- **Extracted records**
# # # #

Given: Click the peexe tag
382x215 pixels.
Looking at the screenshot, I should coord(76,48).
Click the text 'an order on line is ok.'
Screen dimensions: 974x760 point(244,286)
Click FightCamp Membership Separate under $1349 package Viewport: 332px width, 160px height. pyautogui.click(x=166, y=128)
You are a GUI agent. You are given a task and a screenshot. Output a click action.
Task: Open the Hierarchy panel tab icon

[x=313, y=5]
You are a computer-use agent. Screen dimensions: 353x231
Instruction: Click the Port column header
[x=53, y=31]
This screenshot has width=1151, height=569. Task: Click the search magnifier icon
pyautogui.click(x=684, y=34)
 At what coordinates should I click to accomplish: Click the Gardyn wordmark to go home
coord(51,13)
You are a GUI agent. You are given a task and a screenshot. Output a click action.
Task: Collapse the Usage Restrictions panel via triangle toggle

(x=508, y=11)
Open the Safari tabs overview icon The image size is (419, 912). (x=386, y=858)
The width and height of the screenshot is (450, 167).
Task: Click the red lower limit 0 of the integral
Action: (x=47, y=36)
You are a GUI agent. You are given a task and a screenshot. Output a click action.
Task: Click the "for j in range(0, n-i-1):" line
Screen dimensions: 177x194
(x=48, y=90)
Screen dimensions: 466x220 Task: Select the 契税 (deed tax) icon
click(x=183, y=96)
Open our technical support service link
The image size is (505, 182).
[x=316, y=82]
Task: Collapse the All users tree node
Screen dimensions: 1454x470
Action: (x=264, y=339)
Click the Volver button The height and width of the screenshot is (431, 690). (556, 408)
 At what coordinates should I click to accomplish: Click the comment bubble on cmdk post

# # # #

- **AIM OF THE EXERCISE**
Keep only the lines from the one containing "Task: Collapse the All users tree node" through the final line of the records, and transcribe them exactly.

- **RESULT FOR THIS TASK**
Task: Collapse the All users tree node
Screen dimensions: 1454x470
Action: (x=264, y=339)
Click the Volver button The height and width of the screenshot is (431, 690). (556, 408)
 At what coordinates should I click to accomplish: Click the comment bubble on cmdk post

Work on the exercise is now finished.